There’s no doubt about it, Thailand is definitely not off the beaten track territory, particularly as far as Bangkok and most of the major islands are concerned.
Whilst hardly undiscovered, Koh Chang is nowhere near as commercialised as I expected. Sure, it has its hotspots, but the fact that it is very mountainous, has no airport and is a bit of a mission to get to, plus has some contrary locals who won’t capitulate to the money men ( one of them refuses to sell their land so a road that goes all round the island can’t be built) means that so far it’s avoided the worst excesses of other parts of Thailand. Which is great really as it is amazingly beautiful
You can get minibuses or taxis here but you are looking at a five hour trip from Bangkok and that gets you to the pier where the ferries are. Chuck in unreliable ferry timings and a transfer to your resort, you could be talking another hour or so.
We decided to fly to Trat airport which takes less than an hour and then onwards from there. The “onwards” took almost two hours, 1/2 hour to get to the pier, ages waiting for the ferry and another 1/2 hour to get to our hotel in Klong Prao.
We pushed the boat out (haha) on this one and paid more than we usually do and it’s all very lovely – a “villa” (just a big room really ) with its own little pool. Very nice and very private – I can hear my neighbours but I can’t see them. This has led to the “guess the nationality” game. I’m rubbish at this as my hearing isn’t what it used to be and so far my guesses of Scottish and Russian have turned out to be Australian and French respectively.
There is quite a bit of noise here as there seems to be construction going on and the gardeners like a smoke and a chat around the back of our villa. They have arranged themselves some upturned pots and even a tiny little chair and enjoy a get together at 7am. It’s bloody irritating tbh, I’ve been a typical miserable tourist and complained but to no avail. Luckily Steve eventually managed to persuade me to try plastic mouldable ear plugs which have actually changed my life. Just as well as last night there was Thai kickboxing up the road, the sound from which was also bloody annoying, but I inserted the plugs and slept like a baby.
Despite the luxury of our hotel and the beauty of Koh Chang, I’ve finally decided I’m not really a beach resort type of person. A couple of days is fine , reading my book, catching up with emails etc but after that I go a bit stir crazy.

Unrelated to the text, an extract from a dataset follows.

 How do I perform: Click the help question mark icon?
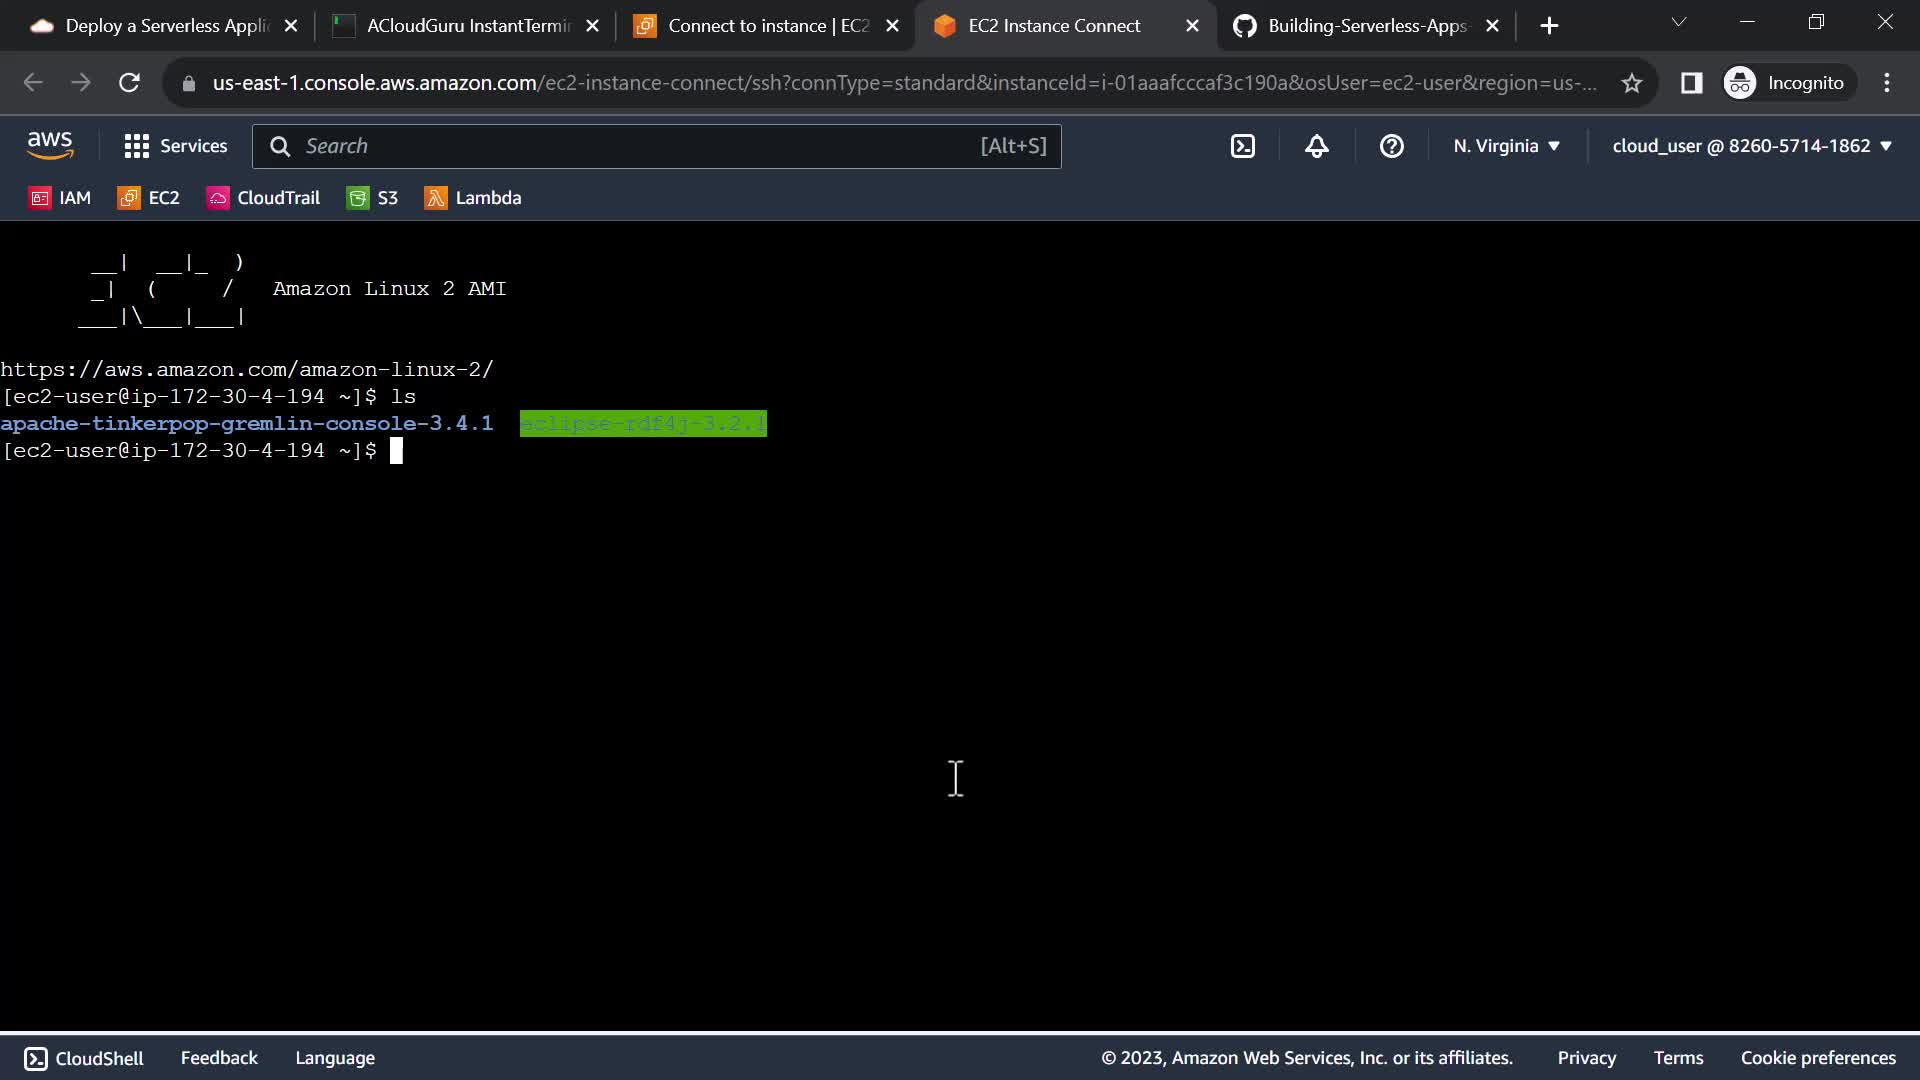click(1391, 146)
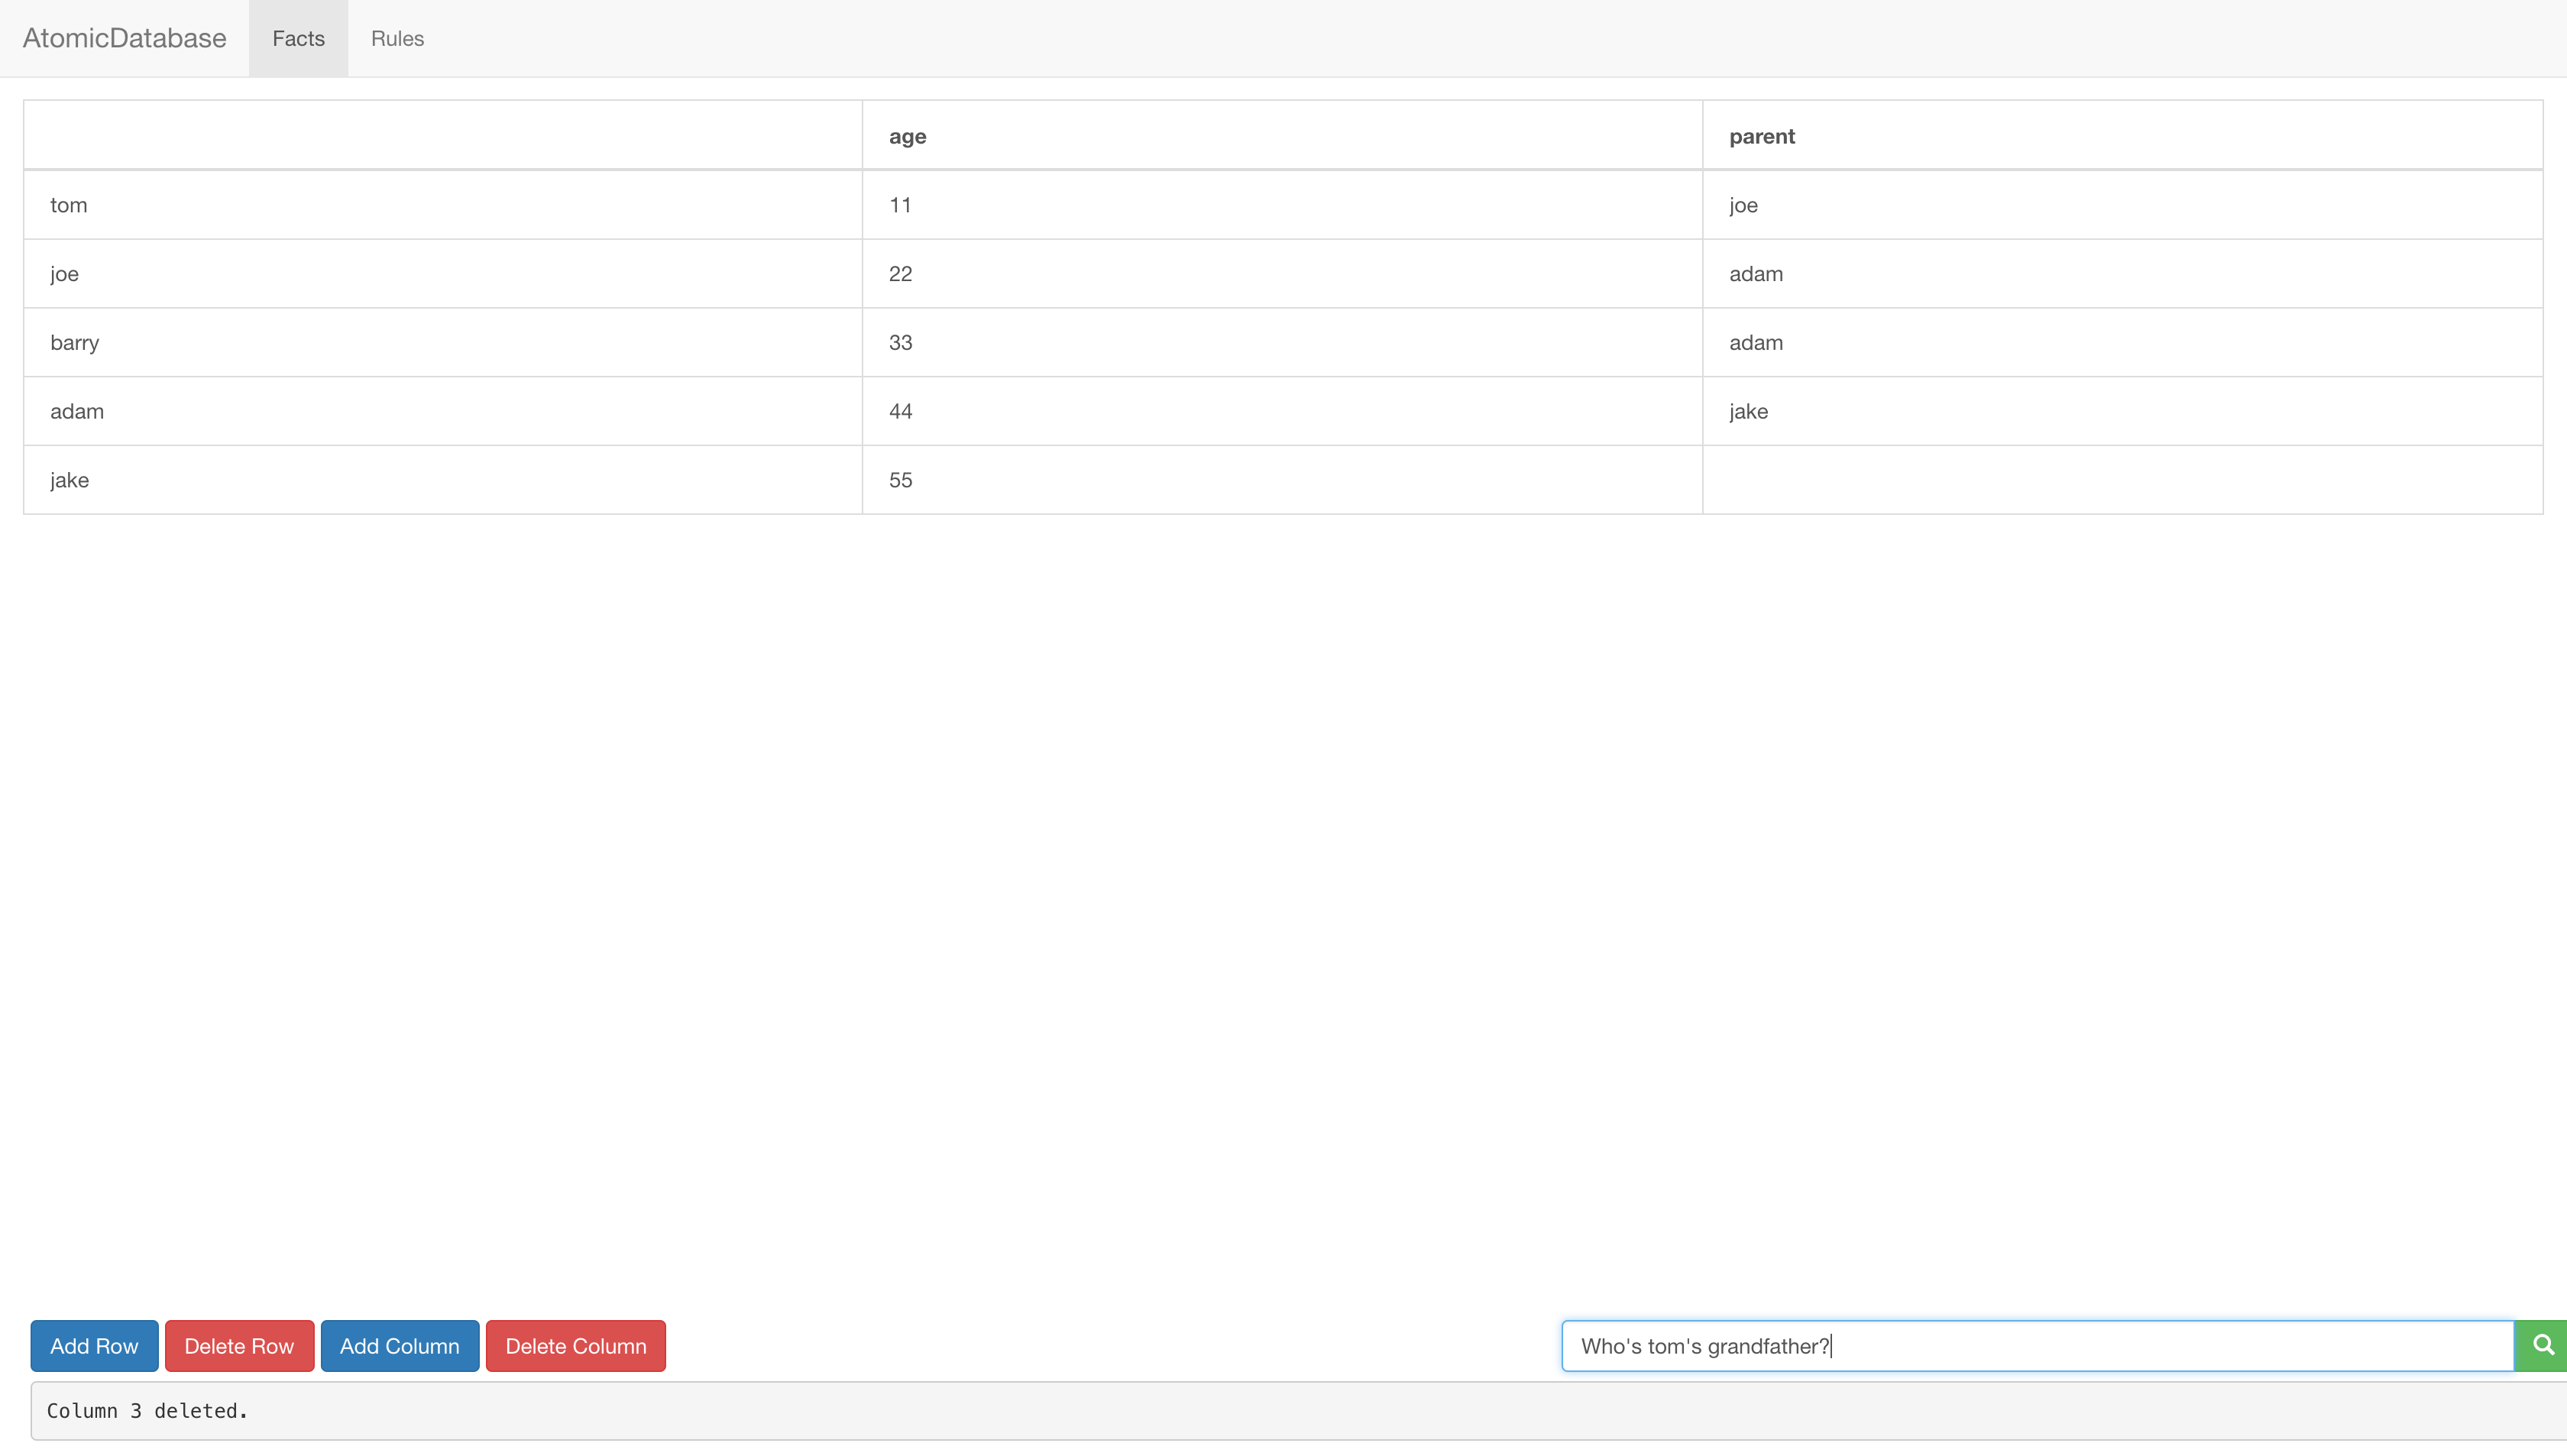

I have to walk the length and breadth of any nearby shoreline, climb any hill that’s around and explore anything that is explore worthy or I get very tetchy. This is not helped by the fact that the tide is incredibly high here and the beach is not revealed until late afternoon, it’s too hot to climb hills and anything worthy of exploring requires a car and we just can’t be bothered to get one. At first I was really annoying Steve but now he’s feeling the same. It’s unbelievably ungrateful of us and we deserve to be damned for it. The worst thing is, I’ll get home and after a couple of weeks I’ll wish I was away again. Maybe this will be my New Years resolution for 2020; learn to just be. Now there’s a challenge.
It will all be over very soon anyway. Two more nights in Koh Chang, 1 more in Bangkok then home.
It’s been the most wonderful trip, one of the best. If you are considering a visit to Asia, put Myanmar at the top of your list. I can’t guarantee you’ll love it as much as we have but, unlike Rudyard, you’ll at least have been on the Road to Mandalay.